February 2005 
Volume 03, Issue 9 
Around Boeing

X-45A achievements come from near, far

X-45AUp close and at a distance, the X-45A Joint Unmanned Combat Air System program continues to mark milestones.

Late last year, an X-45A aircraft flew for the first time controlled remotely via satellite. A pilot-operator in Seattle took control using satellite communications after the X-45A lifted off from Edwards Air Force Base, Calif. The Seattle pilot-operator controlled the demonstrator aircraft for about six minutes, then returned control to operators at Edwards.
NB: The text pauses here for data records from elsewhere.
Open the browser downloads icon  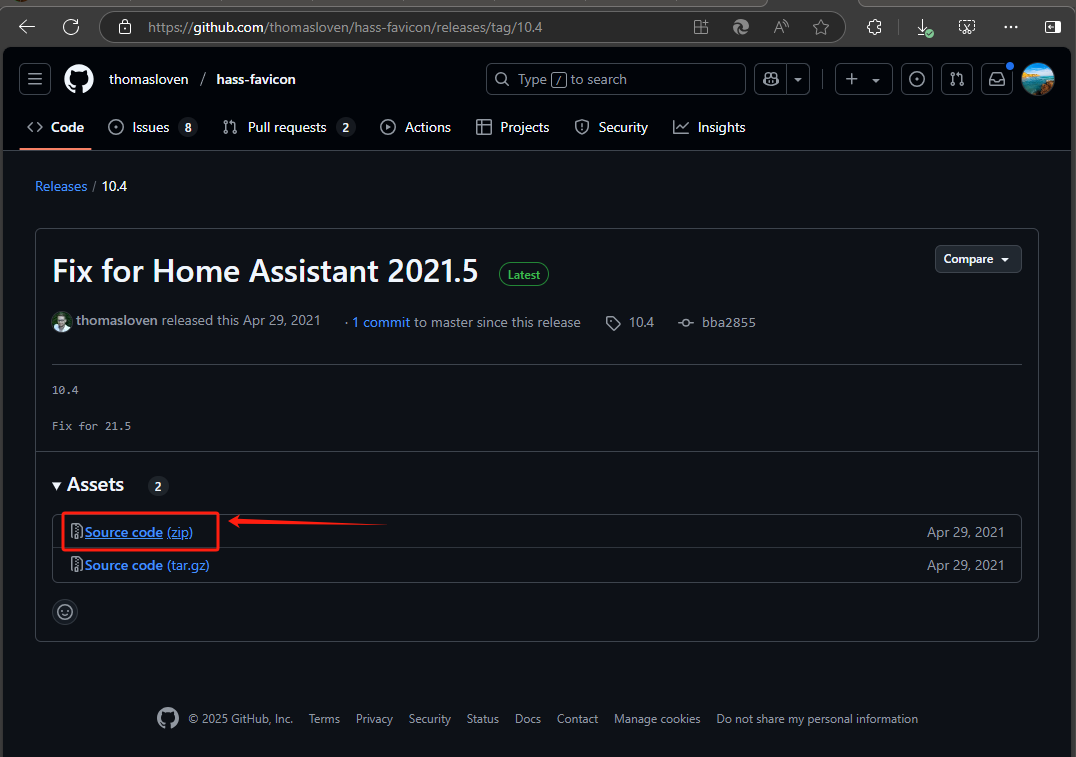[924, 27]
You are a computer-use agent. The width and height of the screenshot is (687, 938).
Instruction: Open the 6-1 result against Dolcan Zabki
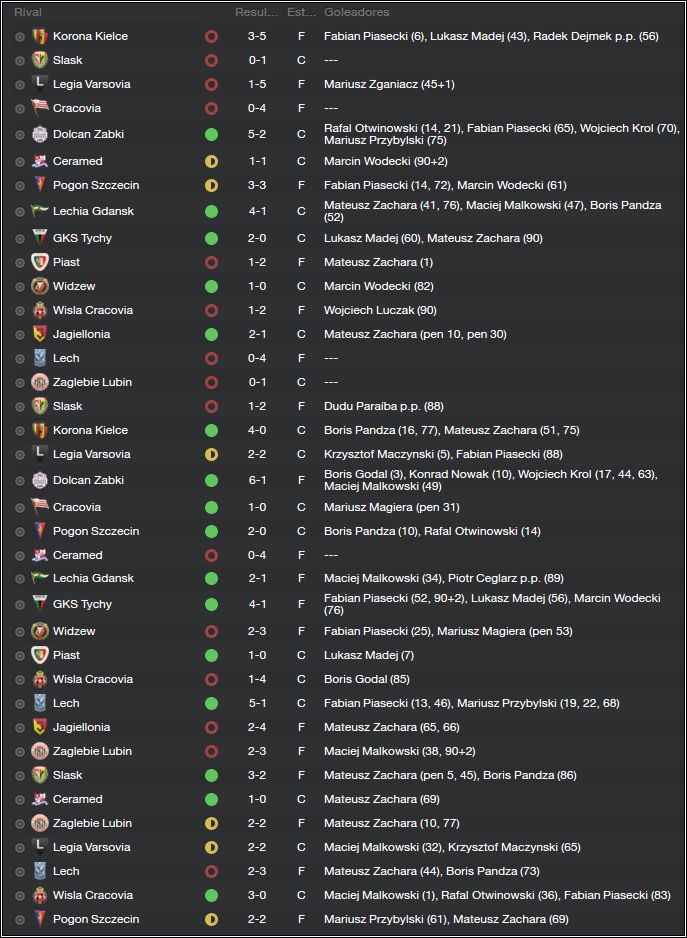[257, 480]
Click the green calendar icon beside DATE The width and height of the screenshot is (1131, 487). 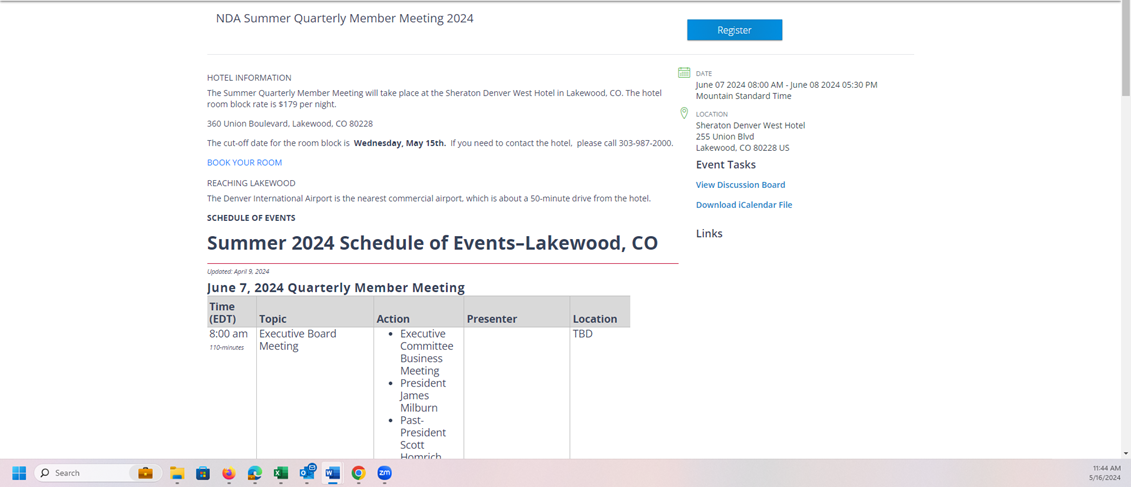pos(684,73)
"This shows [that the U.S.] military can deploy unmanned combat aircraft from one location and control them from another," said Darryl Davis, J-UCAS X-45 vice president and program manager. "We're moving quickly toward delivering a 24/7 strike and reconnaissance capability to complement America's manned fighter and bomber force."

At closer range, in December two X-45As completed the program's second and third successful coordinated flights-flying in formation. With one operator controlling both, the aircraft flew in various formations and demonstrated the ability to enter and exit formation flight autonomously.
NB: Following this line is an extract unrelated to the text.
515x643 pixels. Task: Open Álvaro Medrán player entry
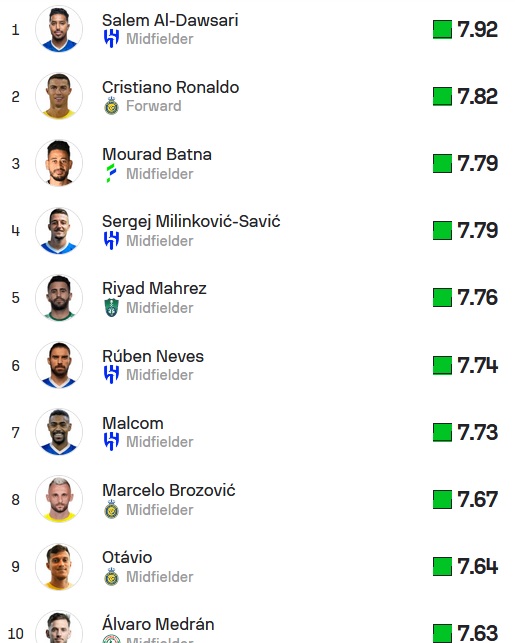click(158, 624)
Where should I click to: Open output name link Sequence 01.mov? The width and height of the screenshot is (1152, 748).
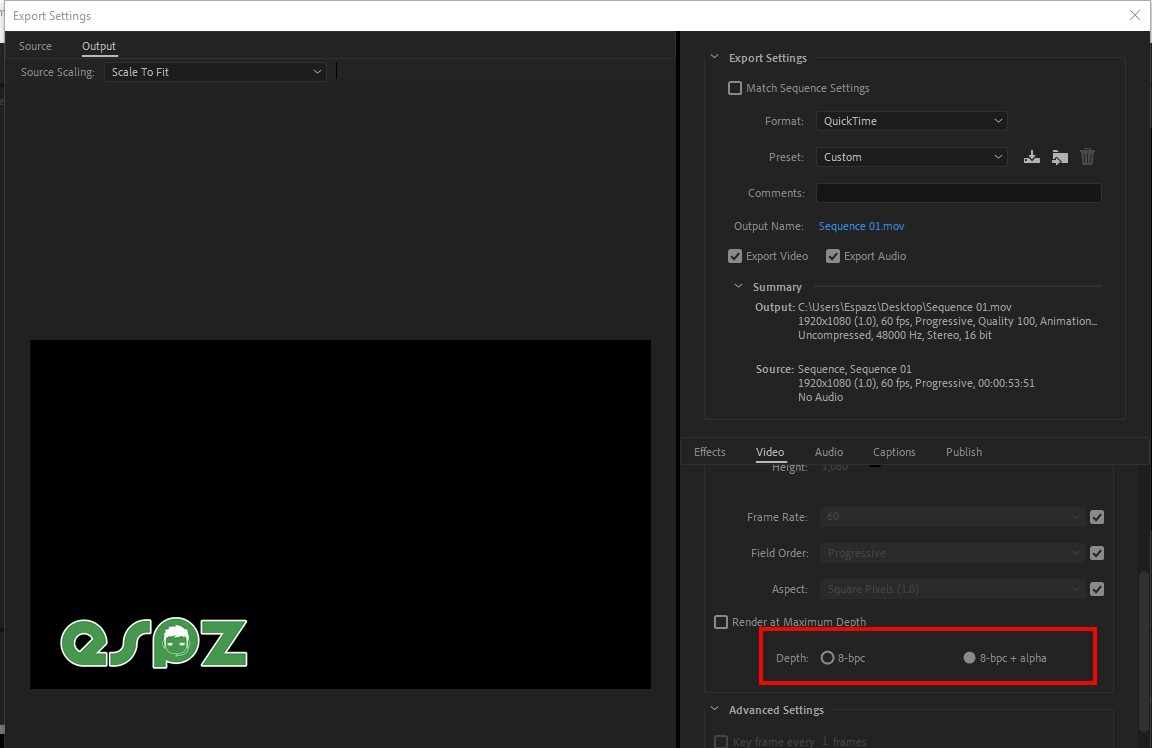tap(861, 226)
Boeing was recently awarded $767 million by the U.S. Defense Advanced Research Projects Agency to build and demonstrate three larger X-45C aircraft, two mission control elements, and to integrate a common operating system technology for the J-UCAS program.


The name "Future of Flight-Aviation Center & Boeing Tour" has been selected for the 73,000-square-foot aviation center being built at Paine Field in Everett, Wash., next to the Boeing site in that city. The new facility will feature a 28,000-square-foot (2,600-square-meter) aviation gallery, a 9,000-square-foot (836-square-meter) observation deck, a new tour center for the nearby manufacturing plant in which Boeing assembles its 747, 767 and 777 airplanes, meeting rooms, a theater, a restaurant and gift shops. The Future of Flight is expected to generate $3.5 million annually in tourism dollars for the county.

The center, which opens in August 2005, is a joint project of Snohomish County, Wash., Boeing, Paine Field Airport and the nonprofit National Flight Interpretive Center Foundation. Seattle's Museum of Flight is providing the exhibits and managing the gallery and conference center for the county.